## TEXTE FOURNI

────────

« Ce sont des hommes, et non des entités abstraites, qui commettent des crimes dont la répression s’impose, comme sanction du droit international. » (Extrait du Jugement du Tribunal Militaire International de Nuremberg, N.U., A.G., Commission du droit international, 1949)
Dans le cas de l’ex-Yougoslavie, ces hommes ou criminels de guerre s’appellent Ante Gotovina, Radovan Karadžić, Ratko Mladić ou encore Goran Hadžić. Au début de l’année 2011, certains étaient encore recherchés par le Tribunal pénal international pour l’ex-Yougoslavie (TPIY) habilité à les juger depuis sa création en février 1993. Dans quelle mesure la capture récente des derniers criminels de guerre marque-t-elle alors un tournant tant pour la candidature serbe que pour la clôture des travaux du TPIY ?
La genèse d'un organe juridictionnel ad hoc
En 1945 et 1946 furent respectivement mis en place les tribunaux de Nuremberg et de Tokyo afin de juger les responsables des crimes commis au cours du conflit le plus meurtrier de l’Histoire. À la fin de la Guerre froide, des conflits ethniques et nationalistes embrasent les territoires de la Fédération yougoslave : ils marquent le retour de la guerre en Europe, une guerre cette fois très localisée. La prise de conscience par la communauté internationale des atrocités commises permet alors, cinquante ans après Nuremberg et Tokyo, la réincarnation de la justice pénale internationale.
Le Conseil de Sécurité de l’ONU, seul organe compétent pour agir en matière de maintien de la paix et de la sécurité internationale, adopte les résolutions 808 et 827, au titre du chapitre VII de la Charte des Nations-Unies. Ces dernières, permettant la création d’une juridiction ad hoc (c’est-à-dire d’une juridiction spécialement créée et temporaire), le Tribunal pénal pour l’ex-Yougoslavie (ou TPIY) naît le 22 février 1993 à La Haye. Ce tribunal de droit pénal international composé, à l’image des organes juridictionnels nationaux classiques, d’un procureur, de deux chambres (de première instance et d’appel) ainsi que d’un greffe, est habilité à juger des crimes commis depuis le 1er janvier 1991 sur le territoire de l’ex-Yougoslavie. Cette naissance fera jurisprudence puisqu’un an après, un tribunal sur ce même modèle sera créé pour le Rwanda (l'acronyme étant TPIR).
Responsabilité individuelle et « entreprise criminelle commune » : quels crimes pour quels criminels ?
La question centrale est alors bien celle de la responsabilité : il s’agit de châtier individuellement des hauts responsables, hommes et femmes, et non pas des États. Le TPIY implique également la notion d’« entreprise criminelle commune ». Selon Élise Bernard, docteur en Droit public, il s’agit de « décrire puis de sanctionner un mode de participation aux infractions collectives. » Elle ajoute que cette notion « constitue ainsi un des moyens d’application d’une sanction individuelle pour un phénomène criminel de nature collective. »

────────

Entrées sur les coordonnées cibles
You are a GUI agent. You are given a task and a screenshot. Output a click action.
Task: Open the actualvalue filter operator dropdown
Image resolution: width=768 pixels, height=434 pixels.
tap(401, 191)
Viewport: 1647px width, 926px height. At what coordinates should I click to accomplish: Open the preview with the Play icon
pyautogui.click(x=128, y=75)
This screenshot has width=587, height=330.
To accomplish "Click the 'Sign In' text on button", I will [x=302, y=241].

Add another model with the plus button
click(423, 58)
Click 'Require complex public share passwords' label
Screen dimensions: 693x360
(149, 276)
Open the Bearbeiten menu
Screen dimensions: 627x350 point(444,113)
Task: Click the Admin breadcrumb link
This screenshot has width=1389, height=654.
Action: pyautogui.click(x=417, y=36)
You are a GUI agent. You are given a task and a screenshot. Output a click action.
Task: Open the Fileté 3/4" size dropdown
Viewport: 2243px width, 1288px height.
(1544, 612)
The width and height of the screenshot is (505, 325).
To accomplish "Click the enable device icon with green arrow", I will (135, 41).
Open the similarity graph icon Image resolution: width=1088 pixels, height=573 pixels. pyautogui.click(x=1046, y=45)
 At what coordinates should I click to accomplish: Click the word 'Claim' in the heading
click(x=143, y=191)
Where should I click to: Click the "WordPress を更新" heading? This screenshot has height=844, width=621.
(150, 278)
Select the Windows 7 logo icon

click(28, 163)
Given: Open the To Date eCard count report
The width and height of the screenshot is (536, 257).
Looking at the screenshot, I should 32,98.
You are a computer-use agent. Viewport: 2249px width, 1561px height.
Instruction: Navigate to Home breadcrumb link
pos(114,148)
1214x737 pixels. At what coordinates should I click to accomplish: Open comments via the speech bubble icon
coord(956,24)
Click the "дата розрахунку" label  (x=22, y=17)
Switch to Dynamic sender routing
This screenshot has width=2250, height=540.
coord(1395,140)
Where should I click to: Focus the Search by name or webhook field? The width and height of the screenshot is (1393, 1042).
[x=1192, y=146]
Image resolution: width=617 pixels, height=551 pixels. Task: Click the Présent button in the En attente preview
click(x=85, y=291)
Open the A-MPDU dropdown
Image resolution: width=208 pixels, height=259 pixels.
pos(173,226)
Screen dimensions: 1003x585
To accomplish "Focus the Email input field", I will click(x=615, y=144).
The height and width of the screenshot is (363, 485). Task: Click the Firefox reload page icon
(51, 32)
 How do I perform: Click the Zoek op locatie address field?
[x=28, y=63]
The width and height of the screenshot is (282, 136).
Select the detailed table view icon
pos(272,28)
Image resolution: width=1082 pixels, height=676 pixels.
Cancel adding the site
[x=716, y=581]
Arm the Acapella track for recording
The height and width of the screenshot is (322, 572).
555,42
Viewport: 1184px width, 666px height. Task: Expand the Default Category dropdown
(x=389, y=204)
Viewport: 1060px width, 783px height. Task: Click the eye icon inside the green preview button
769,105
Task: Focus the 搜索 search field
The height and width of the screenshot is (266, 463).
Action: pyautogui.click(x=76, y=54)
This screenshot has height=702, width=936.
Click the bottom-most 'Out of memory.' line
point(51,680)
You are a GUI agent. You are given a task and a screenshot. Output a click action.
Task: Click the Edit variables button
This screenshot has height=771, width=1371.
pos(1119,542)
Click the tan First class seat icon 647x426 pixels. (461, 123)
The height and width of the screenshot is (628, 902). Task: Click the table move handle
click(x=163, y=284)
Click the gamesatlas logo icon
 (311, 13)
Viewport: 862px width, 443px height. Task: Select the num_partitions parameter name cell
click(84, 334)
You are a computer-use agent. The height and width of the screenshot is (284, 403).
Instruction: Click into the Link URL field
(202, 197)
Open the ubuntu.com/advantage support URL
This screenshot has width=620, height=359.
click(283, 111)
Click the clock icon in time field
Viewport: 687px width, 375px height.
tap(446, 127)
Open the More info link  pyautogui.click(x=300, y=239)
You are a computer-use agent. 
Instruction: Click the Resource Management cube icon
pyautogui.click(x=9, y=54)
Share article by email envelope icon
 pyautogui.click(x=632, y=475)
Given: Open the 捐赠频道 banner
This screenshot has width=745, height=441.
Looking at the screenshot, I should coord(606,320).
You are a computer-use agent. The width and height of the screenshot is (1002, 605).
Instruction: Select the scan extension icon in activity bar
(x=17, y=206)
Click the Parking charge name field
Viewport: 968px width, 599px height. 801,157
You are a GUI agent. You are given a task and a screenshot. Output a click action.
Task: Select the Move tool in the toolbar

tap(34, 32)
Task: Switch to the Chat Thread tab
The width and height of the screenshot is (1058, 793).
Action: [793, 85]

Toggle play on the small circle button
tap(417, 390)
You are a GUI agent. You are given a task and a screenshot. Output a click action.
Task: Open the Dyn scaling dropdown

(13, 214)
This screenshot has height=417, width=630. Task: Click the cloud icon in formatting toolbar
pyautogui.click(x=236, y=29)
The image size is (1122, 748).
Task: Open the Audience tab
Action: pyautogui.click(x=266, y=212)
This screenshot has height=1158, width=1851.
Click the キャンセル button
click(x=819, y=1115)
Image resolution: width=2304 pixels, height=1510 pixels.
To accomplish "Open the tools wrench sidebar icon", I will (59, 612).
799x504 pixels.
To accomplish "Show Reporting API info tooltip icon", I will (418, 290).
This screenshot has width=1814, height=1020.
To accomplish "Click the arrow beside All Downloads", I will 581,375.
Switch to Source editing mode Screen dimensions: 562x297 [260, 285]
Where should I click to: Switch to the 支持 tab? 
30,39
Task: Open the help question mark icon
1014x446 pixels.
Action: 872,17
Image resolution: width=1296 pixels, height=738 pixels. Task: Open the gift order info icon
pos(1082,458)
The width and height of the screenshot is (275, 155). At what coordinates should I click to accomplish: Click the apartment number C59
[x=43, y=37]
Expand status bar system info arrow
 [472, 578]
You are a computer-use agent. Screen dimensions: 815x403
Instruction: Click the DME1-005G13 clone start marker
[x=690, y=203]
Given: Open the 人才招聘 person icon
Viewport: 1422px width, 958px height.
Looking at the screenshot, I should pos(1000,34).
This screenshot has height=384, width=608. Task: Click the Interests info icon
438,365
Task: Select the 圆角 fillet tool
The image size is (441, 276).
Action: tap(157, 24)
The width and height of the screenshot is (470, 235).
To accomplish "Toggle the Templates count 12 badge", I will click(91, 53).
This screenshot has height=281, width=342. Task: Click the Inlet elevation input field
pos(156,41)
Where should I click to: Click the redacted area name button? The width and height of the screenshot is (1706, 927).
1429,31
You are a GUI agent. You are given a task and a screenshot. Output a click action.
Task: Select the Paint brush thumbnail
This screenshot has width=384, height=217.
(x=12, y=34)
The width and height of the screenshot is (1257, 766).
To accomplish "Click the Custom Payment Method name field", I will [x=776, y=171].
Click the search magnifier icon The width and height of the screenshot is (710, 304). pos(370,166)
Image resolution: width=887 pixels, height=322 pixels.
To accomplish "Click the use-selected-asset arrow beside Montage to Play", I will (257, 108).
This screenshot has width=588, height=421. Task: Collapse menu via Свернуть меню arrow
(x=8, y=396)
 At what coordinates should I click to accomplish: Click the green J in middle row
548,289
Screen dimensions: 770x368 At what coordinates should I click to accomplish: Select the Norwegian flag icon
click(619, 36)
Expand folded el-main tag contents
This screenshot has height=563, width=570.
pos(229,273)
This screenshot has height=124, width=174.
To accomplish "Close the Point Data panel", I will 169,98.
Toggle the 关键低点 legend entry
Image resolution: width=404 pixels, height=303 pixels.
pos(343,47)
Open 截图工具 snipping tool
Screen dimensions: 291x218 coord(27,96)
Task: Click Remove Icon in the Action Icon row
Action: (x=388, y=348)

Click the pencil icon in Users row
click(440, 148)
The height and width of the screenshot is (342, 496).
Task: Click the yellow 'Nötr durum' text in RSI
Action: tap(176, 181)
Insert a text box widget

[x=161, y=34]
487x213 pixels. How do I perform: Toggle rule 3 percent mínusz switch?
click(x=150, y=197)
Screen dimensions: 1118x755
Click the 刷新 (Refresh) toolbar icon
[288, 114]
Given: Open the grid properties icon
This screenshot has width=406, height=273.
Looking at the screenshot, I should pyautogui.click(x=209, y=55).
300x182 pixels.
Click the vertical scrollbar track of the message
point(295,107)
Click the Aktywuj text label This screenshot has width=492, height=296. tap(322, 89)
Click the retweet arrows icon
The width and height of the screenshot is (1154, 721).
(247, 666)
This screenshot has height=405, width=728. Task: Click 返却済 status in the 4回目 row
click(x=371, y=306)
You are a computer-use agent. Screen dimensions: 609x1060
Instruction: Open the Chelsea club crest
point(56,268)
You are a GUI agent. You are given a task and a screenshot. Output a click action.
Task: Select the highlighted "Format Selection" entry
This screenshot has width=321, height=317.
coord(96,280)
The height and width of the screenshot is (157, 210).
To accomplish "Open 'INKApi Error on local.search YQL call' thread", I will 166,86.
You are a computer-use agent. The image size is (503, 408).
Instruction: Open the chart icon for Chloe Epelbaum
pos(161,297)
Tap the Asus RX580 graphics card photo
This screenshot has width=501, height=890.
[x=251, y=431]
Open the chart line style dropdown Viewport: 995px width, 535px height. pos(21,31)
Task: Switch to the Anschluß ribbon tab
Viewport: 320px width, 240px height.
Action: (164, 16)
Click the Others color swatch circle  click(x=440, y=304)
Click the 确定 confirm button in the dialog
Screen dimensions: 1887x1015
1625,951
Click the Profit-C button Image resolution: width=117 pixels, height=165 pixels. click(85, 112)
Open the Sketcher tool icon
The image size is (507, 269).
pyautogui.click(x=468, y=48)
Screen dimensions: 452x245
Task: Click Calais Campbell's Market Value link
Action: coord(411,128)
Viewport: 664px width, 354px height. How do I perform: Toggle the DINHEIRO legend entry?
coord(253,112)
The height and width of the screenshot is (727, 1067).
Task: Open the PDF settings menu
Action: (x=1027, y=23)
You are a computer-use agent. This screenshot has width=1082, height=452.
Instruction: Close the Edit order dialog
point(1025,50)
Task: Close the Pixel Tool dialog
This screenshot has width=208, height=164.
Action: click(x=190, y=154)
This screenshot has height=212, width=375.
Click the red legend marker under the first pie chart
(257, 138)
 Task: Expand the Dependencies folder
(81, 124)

────────

## CONSIGNES
**1)** D'après le texte sur le TPIY, dans quelle ville ce tribunal est-il né ?
**2)** Transcrivez tout le passage du texte sur le TPIY, depuis « Dans le cas » jusqu'à « travaux du TPIY ? ».
**3)** Écrivez la suite du texte sur le TPIY après sa dernière phrase, s'il vous plaît.

## RÉPONSES
**1)** À La Haye.

**2)**
Dans le cas de l’ex-Yougoslavie, ces hommes ou criminels de guerre s’appellent Ante Gotovina, Radovan Karadžić, Ratko Mladić ou encore Goran Hadžić. Au début de l’année 2011, certains étaient encore recherchés par le Tribunal pénal international pour l’ex-Yougoslavie (TPIY) habilité à les juger depuis sa création en février 1993. Dans quelle mesure la capture récente des derniers criminels de guerre marque-t-elle alors un tournant tant pour la candidature serbe que pour la clôture des travaux du TPIY ?

**3)**
Une sanction individuelle donc, mais pour quels crimes ? Il est défini, dans le statut du tribunal, que le TPIY a la responsabilité de sanctionner les auteurs de violations graves du droit international humanitaire et du droit de la guerre. Le procureur du TPIY peut dès lors inculper des anciens responsables politiques et militaires, en respect des Conventions de Genève, pour crimes de guerre, crime contre l’humanité et génocide. Ce tribunal « a-national » peut émettre des chefs d’inculpations et demander l’arrestation et la comparution de ressortissants de différents États : le respect et la protection des droits de l’homme universellement reconnus prennent dès lors le dessus sur la notion de souveraineté étatique, pourtant principe de droit international également rappelé par la Charte des Nations unies.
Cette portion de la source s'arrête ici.